----- Selected passage

Barnhart’s comments — which came prior to the men’s basketball game against Indiana in Rupp Arena — came amidst continued discourse about how UK is positioned in the current college sports landscape.

Barnhart, who has been the athletic director in Lexington since 2002, has been the subject of fan angst on numerous fronts. This includes Kentucky’s investment in name, image and likeness resources, the revenue-sharing budget and the school’s multimedia-rights partnership with JMI Sports, which is set to run through 2040. Kentucky and JMI Sports agreed to a new partnership deal over the summer.

“There’s other schools doing it very similar to what we’re doing,” Barnhart said. “Whether that is through their multimedia rights partner, they’re bringing some of their collectives in house, absolutely they are. There is no one size fits all. I think that’s what everyone wants to assume, is there’s only one way. There is not only one way. There’s multiple ways to do this thing, and we think this is effective for us.”

Barnhart added that he believes UK has the ability to adapt to the current landscape based on its partnership with JMI.

“It also gave us an ability to be flexible in terms of the BBNIL as we go forward in that suite of opportunities for our young people,” Barnhart said. “So they’ve got real time opportunities that they came in, JMI came in, and said ‘Here’s some revenues on top of what we generally create. And these will be specific for our student athletes to be able to access those in the NIL world.’”

These criticisms have come while major changes have occurred to UK’s football program and as the men’s basketball team has floundered to begin its season.

On Dec. 1, UK fired former football coach Mark Stoops after 13 seasons. The Wildcats moved swiftly to replace him, hiring Oregon offensive coordinator Will Stein — a former quarterback at Louisville who grew up a Kentucky fan — later that same day.

On the basketball front, second-year head coach Mark Pope is off to a 6-4 start this season, with an 0-4 record against high-major opponents. Kentucky isn’t included in this week’s Associated Press Top 25 rankings for the first time under Pope’s leadership. Earlier this year, the Herald-Leader reported that the payroll number for the UK basketball team is around $22 million.

Kentucky athletic director Mitch Barnhart speaks to members of the media following a press conference to announce Will Stein as the new UK football coach at Nutter Field House in Lexington, Ky., on Wednesday, Dec. 3, 2025.
Kentucky athletic director Mitch Barnhart speaks to members of the media following a press conference to announce Will Stein as the new UK football coach at Nutter Field House in Lexington, Ky., on Wednesday, Dec. 3, 2025. Ryan C. Hermens rhermens@herald-leader.com

Following Stein’s introductory press conference Dec. 3, Barnhart was asked by the Herald-Leader about the football program’s revenue-sharing budget.

“We’re confident in what we’re doing,” Barnhart said in an animated response. “People have asked that question 19 different ways, from all the stuff that’s been going on, and it’s exhausting. Enough. Enough about, ‘Have we got enough?’ We’ve got enough. We’re working at it just like everyone else is working at it. We’re no different.”

Kentucky hasn’t disclosed how it’s splitting the $20.5 million it’s allowed to distribute to athletes between football, men’s basketball and other non-revenue sports. This has led to speculation about what those monetary breakdowns are.

Additionally, Kentucky’s multimedia rights partnership with JMI sports has come under fan scrutiny this week. JMI Sports is responsible for negotiating name, image and likeness endorsement deals for UK athletes, among other duties.

----------

Quote the passage on Kentucky athletic director Mitch Barnhart, starting at "Kentucky hasn’t disclosed" and ending at "monetary breakdowns are.". The records are separate material with no connection to the passage on Kentucky athletic director Mitch Barnhart.

----- Data section

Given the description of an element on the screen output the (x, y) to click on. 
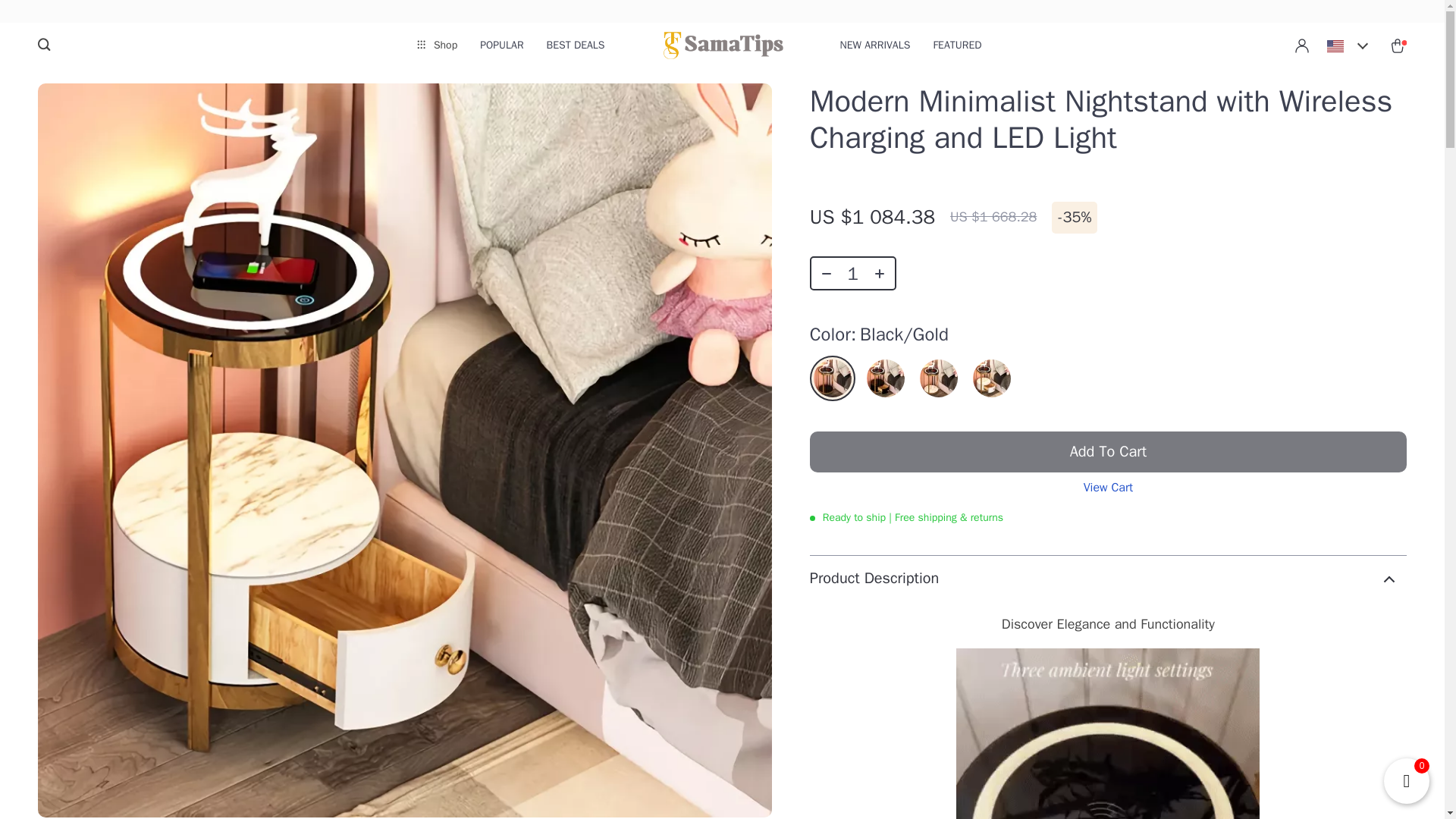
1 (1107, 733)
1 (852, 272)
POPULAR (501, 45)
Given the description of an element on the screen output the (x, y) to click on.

----------
----- Data section

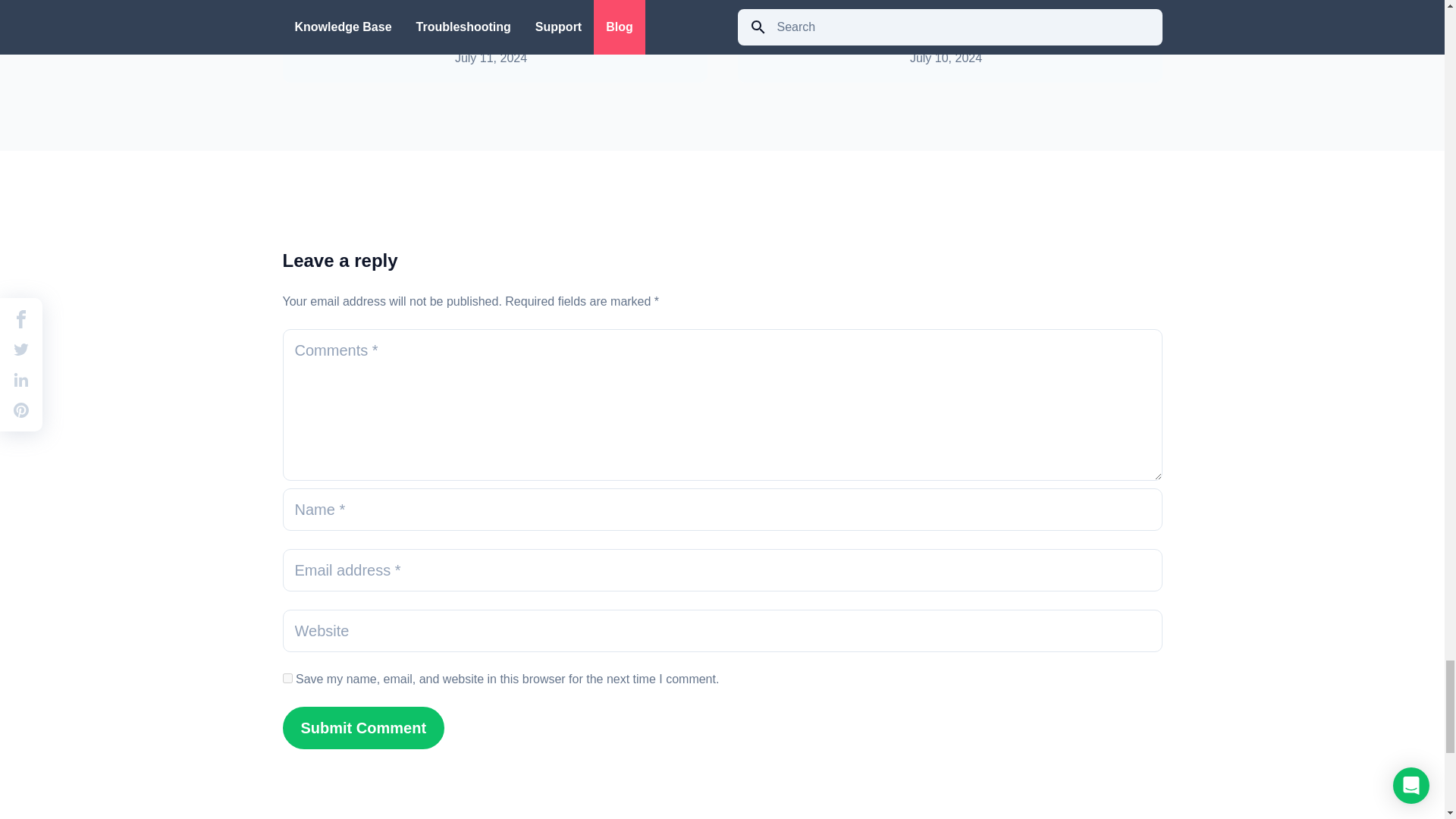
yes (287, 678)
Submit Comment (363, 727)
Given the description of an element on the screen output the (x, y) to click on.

----------

__Result of the task__:
Kentucky hasn’t disclosed how it’s splitting the $20.5 million it’s allowed to distribute to athletes between football, men’s basketball and other non-revenue sports. This has led to speculation about what those monetary breakdowns are.